Compiled by: Sharon Milich Kouns



Ironton Register, Thursday, March 10, 1892

Talks With Some of the Farmers


          Eli Ramey, of Perry, owns 120 acres; he has two thirds of this in grass and clover; sowed 25 bushels wheat, and sows 3 bushels clover seed every spring. Has quit trying to raise oats and is trying turn his attention to stock raising.

Cecil Kite, of Fayette, will farm largely this year, as he will farm his father’s land in addition to his own; will have about 25 acres in corn. He has faith in oats and will sow 25 bushels of seed. Has sown 25 bushels of wheat and all looks well.

Henry Gates was in town Thursday with a load of wheat which he sold to the Goldcamp flouring mill for 90 cts. per bushel. He has two-hundred bushels of old wheat on hand yet. Ms. Gates is one of the prosperous farmers of Lawrence township and has a good large farm of 174 acres of the very best soil, mostly limestone and red clay. He has about 35 acres sown in wheat, and will plant about the same number of acres of corn. The larger part of his farm is in grass and clover. He always mixes his grass and clover seed, and has the best success that way. His wheat looks well.

* **EXERCISE 1**
Reproduce the part of the farmers text starting at "Cecil Kite, of" and ending at "wheat looks well.".
* **EXERCISE 2**
In the farmers text, what price per bushel did the Goldcamp flouring mill pay Henry Gates for his wheat?
The lines that come next have nothing to do with the tasks on the farmers text.

* **DATA SHOWN**

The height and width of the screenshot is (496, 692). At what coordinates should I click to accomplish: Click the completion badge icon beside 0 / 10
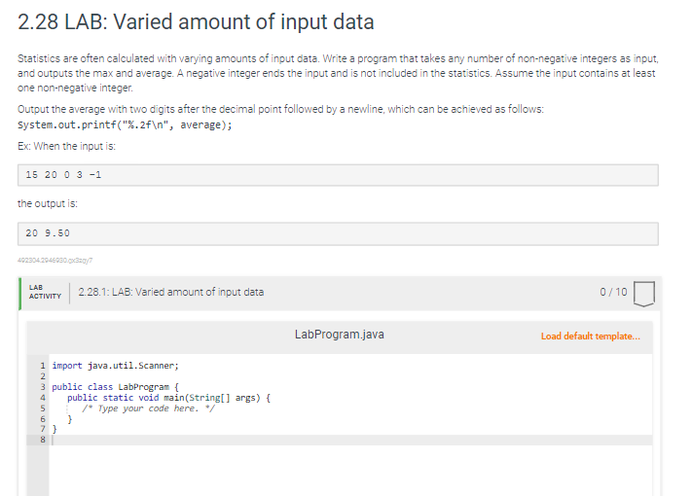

* **REPLY 1**
Cecil Kite, of Fayette, will farm largely this year, as he will farm his father’s land in addition to his own; will have about 25 acres in corn. He has faith in oats and will sow 25 bushels of seed. Has sown 25 bushels of wheat and all looks well.

Henry Gates was in town Thursday with a load of wheat which he sold to the Goldcamp flouring mill for 90 cts. per bushel. He has two-hundred bushels of old wheat on hand yet. Ms. Gates is one of the prosperous farmers of Lawrence township and has a good large farm of 174 acres of the very best soil, mostly limestone and red clay. He has about 35 acres sown in wheat, and will plant about the same number of acres of corn. The larger part of his farm is in grass and clover. He always mixes his grass and clover seed, and has the best success that way. His wheat looks well.

* **REPLY 2**
90 cents per bushel.